▶ **Exercise aim**:
Looking through the entries, count each line where the string "computer" occurs, and write only the total.

(Items from a data source)
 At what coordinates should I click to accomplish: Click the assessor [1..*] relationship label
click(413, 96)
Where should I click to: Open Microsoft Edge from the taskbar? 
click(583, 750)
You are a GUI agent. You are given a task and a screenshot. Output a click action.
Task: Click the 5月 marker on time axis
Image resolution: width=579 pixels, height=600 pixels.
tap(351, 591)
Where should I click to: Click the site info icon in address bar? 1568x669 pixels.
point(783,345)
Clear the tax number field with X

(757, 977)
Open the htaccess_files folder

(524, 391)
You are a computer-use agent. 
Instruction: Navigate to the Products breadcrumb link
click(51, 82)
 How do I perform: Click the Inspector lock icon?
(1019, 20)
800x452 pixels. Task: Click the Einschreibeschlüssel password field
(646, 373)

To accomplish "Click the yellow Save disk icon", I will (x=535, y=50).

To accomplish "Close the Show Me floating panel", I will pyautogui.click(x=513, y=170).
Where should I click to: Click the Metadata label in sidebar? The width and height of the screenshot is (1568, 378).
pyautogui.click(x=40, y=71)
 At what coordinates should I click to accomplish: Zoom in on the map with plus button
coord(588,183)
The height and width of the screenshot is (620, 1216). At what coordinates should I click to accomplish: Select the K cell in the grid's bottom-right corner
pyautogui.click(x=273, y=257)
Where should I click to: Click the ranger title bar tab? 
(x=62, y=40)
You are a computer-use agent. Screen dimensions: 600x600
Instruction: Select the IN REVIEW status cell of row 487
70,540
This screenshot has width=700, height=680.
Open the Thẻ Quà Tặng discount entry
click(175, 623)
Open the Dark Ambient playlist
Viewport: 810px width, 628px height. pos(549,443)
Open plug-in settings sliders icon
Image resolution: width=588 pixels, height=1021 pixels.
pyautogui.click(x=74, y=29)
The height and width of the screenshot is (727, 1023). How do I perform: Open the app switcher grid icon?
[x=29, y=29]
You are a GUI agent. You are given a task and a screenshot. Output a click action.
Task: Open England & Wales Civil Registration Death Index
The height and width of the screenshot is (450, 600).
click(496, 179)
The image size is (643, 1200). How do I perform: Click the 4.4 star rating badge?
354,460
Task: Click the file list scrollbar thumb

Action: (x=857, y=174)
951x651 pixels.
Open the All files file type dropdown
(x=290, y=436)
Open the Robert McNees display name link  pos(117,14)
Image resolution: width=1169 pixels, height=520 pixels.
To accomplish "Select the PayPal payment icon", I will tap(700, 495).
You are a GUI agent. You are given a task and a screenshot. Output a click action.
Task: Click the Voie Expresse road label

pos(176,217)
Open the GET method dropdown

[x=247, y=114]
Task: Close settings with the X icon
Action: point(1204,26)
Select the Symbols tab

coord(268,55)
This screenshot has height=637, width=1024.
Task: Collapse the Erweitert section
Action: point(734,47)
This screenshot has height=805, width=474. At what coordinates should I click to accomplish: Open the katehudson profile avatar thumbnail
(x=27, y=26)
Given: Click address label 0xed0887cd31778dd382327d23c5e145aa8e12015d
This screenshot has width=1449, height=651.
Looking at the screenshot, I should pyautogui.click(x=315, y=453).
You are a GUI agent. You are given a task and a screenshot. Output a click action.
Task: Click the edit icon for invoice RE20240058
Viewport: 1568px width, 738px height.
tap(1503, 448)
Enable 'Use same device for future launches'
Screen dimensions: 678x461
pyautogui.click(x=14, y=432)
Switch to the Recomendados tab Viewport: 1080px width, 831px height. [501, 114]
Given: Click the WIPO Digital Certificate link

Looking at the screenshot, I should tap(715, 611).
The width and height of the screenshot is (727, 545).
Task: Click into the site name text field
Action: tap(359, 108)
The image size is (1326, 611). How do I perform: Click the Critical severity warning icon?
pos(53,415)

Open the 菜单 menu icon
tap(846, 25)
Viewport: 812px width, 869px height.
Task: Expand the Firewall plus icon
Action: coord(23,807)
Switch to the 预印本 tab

▶ **Task answer**:
2